Patient Population Under Consideration

This recommendation applies to asymptomatic adults. Although adults with mild lower urinary tract symptoms (such as urinary frequency, hesitancy, urgency, dysuria, or nocturia) are not strictly asymptomatic, these symptoms are quite common and are not believed to be associated with an increased risk for bladder cancer. The USPSTF considered it reasonable to include these persons in the population under consideration for screening. Adults with gross hematuria or acute changes in lower urinary tract symptoms are not included in this population.

Screening Tests

Primary care-feasible screening tests for bladder cancer include identifying hematuria with a urine dipstick or microscopic urinalysis, urine cytology, and tests for urine biomarkers.

Treatment

Once bladder cancer has been diagnosed, several factors determine treatment, including tumor grade, cancer stage (superficial vs. invasive), whether the tumor is recurrent, the patient's age and overall health status, and patient and physician preferences. The principal treatment for superficial (Ta or T1) bladder cancer is transurethral resection of the bladder tumor, which may be combined with adjuvant radiation therapy, intravesical chemotherapy, immunotherapy, or photodynamic therapies. Radical cystectomy, often with adjuvant or neoadjuvant systemic chemotherapy, is used in cases of surgically resectable invasive bladder cancer.

Suggestions for Practice Regarding I Statement

In deciding whether to screen for bladder cancer, clinicians should consider the following.

Potential Preventable Burden

Bladder cancer is similar to many other types of cancer in that it is a heterogeneous condition.
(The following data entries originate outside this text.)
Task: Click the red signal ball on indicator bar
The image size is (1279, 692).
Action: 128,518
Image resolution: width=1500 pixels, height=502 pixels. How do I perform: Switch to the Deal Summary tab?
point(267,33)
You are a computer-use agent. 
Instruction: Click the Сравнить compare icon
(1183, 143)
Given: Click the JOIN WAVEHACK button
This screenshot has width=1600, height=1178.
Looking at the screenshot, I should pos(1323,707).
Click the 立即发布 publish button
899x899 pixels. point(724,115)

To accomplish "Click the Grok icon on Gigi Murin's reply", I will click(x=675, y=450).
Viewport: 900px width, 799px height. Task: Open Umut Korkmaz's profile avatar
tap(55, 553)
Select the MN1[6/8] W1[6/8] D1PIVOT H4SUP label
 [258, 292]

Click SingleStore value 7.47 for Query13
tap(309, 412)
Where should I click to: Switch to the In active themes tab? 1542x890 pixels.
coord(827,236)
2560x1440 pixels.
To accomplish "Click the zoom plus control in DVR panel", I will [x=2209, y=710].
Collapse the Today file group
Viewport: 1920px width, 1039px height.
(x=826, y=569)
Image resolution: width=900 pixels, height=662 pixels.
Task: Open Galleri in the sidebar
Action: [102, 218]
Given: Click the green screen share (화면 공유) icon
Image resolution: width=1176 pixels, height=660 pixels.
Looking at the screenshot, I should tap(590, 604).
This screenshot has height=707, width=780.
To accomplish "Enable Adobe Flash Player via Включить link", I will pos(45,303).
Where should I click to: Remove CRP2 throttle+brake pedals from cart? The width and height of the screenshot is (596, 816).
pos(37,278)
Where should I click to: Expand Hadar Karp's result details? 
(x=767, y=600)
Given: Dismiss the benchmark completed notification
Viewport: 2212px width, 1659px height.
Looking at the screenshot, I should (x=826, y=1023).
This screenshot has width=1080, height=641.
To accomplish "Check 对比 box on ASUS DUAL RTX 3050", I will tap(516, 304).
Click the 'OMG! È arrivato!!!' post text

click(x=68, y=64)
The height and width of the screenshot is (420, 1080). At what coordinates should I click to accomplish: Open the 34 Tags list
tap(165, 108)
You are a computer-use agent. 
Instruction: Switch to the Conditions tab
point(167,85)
Approximately 70% of all cases of newly diagnosed transitional cell carcinomas present as superficial tumors (including in situ); some of these tumors may never progress to advanced disease. However, some cases of bladder cancer invade the muscle tissue, progress, and metastasize; treatment has limited efficacy in these cases. Early detection of tumors with malignant potential may have an important effect on the mortality rate of bladder cancer. One challenge of screening for bladder cancer is accurately identifying cases of early-stage cancer (subepithelial and in situ) with a high risk for progression. Another area of uncertainty is determining whether providing earlier, less toxic treatment (such as immunotherapy) with the intention of preventing symptomatic progression results in fewer overall harms to the patient than providing more toxic treatment (such as radical cystectomy) only to those patients who develop symptomatic or advanced tumors. Persons at increased risk for bladder cancer include those who work in the rubber, chemical, or leather industries, as well as those who smoke, are male, are older, or have a family or personal history of bladder cancer.

Potential Harms

False-positive test results may result in anxiety and unneeded evaluations, diagnostic-related harms from cystoscopy and biopsy, harms from labeling or unnecessary treatments (such as transurethral resection of a bladder tumor, intravesical chemotherapy, or biologic therapies), and overdiagnosis.

Current Practice

Screening tests feasible for use in primary care include urine dipstick or microscopic urinalysis for hematuria, urine cytology, and tests for urine biomarkers. Tests for urine biomarkers are not commonly used in primary care in part because of their cost, although this varies substantially. Patients with positive screening results are typically referred to a urologist for further evaluation, which may include cystoscopy (and biopsy if a tumor is found), imaging, and other studies.